Risolvendo una quaestio processuale spesso oggetto di contenziosi, la Suprema Corte ha definitivamente statuito che l’impugnazione, ai sensi dell’art. 702 quater c.p.c., avverso l’ordinanza che definisce il processo sommario di cognizione introdotto con il ricorso ex art. 702 bis c.p.c., deve essere proposta con atto di citazione e non con ricorso (nel termine perentorio di trenta giorni dalla comunicazione da parte della cancelleria ovvero dalla notificazione).
Ciò è di estrema rilevanza per non incorrere in inammissibilità del gravame.
L’art. 702 quater c.p.c. disciplina infatti un mezzo di impugnazione che ha natura di appello (e non di reclamo cautelare), la cui mancata proposizione comporta il passaggio in giudicato dell’ordinanza emessa ex art. 702 bis c.p.c., prefigurando – come insegna la Corte di Cassazione – un procedimento con pienezza sia di cognizione (come in primo grado) che di istruttoria (a differenza del primo grado, ove è semplificata), analogo a quello disciplinato dall’art. 345, comma 2 c.p.c.

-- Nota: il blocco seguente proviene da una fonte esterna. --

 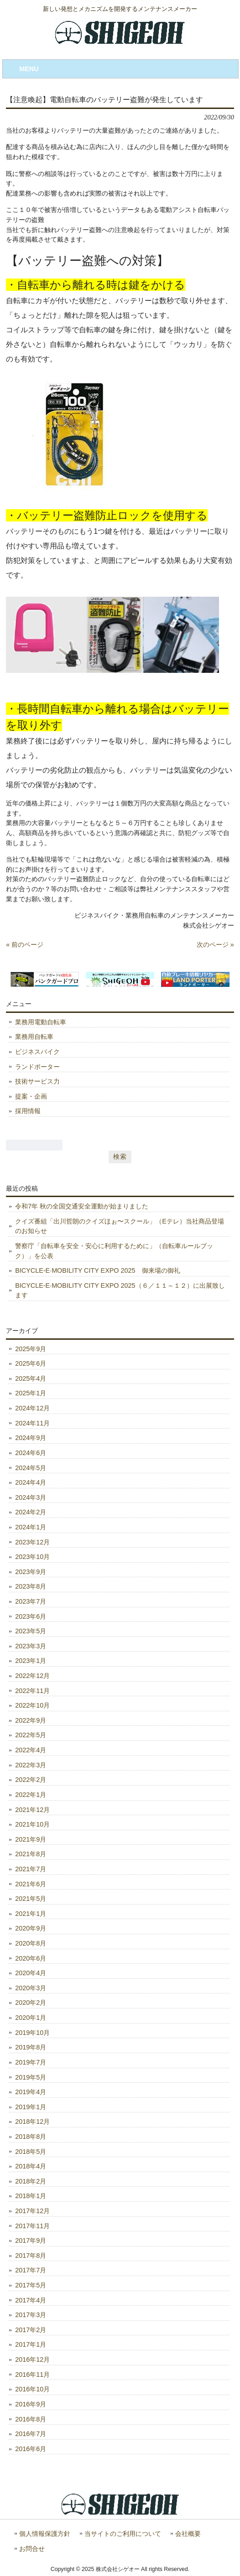 I want to click on 2016年8月, so click(x=30, y=2419).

Peraltro tale principio costituisce un corollario nell’ambito della sentenza delle Sezioni Unite della Corte di Cassazione (cfr. sentenza n. 2907 del 2014), per cui trova sempre applicazione, in assenza di una specifica previsione normativa per il giudizio di secondo grado, la disciplina ordinaria di cui all’art. 339 c.p.c.e segg.
Una volta introdotto il regime dell’appellabilità, in assenza di espresse indicazioni da parte del Legislatore, non può farsi riferimento altro che alle regole dell’ordinario giudizio di cognizione, potendo il principio della ultrattività del rito operare solo nei casi di esplicita previsione normativa.